■ What is expected
Lines with "sidebar": please show every one of them from the listing below.

○ ○ ○ ○ ○

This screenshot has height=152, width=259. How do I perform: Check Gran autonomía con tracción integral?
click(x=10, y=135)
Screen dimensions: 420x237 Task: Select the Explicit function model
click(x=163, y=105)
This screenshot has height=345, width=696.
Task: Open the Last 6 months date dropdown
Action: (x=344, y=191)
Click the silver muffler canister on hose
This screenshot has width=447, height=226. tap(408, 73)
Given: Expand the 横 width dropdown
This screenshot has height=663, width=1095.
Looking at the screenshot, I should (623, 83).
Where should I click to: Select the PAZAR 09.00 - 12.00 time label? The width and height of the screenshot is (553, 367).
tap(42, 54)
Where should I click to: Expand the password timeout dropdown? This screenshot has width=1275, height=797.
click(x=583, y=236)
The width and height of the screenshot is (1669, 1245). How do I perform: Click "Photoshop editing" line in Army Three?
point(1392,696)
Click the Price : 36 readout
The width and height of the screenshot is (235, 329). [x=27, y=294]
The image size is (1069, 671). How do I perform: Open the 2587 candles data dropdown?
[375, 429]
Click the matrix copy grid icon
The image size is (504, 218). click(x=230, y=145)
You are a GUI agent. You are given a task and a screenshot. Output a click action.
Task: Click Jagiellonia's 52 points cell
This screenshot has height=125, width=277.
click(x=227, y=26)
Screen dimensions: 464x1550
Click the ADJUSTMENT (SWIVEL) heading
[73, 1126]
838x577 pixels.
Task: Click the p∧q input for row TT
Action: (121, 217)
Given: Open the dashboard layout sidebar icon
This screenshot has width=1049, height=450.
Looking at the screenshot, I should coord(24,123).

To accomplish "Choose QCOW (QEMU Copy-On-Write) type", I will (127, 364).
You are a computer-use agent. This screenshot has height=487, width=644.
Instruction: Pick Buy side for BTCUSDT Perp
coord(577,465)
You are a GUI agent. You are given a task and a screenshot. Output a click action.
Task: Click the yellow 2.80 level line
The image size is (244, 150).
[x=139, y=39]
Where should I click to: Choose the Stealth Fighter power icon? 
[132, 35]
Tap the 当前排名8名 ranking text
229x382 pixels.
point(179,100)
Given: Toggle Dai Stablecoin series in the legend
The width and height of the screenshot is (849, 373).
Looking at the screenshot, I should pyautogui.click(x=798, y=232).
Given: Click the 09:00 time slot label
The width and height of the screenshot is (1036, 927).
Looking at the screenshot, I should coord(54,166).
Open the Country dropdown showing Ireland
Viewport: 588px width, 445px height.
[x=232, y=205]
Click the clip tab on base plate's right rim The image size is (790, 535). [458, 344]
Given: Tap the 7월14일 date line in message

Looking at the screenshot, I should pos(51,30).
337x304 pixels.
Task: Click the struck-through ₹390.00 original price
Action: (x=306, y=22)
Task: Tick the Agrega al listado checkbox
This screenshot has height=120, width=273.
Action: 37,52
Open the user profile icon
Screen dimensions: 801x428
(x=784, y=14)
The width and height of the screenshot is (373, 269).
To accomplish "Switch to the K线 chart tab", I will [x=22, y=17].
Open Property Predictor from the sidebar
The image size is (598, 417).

○ ○ ○ ○ ○

■ Task response
Given: Open the dashboard layout sidebar icon
Open Property Predictor from the sidebar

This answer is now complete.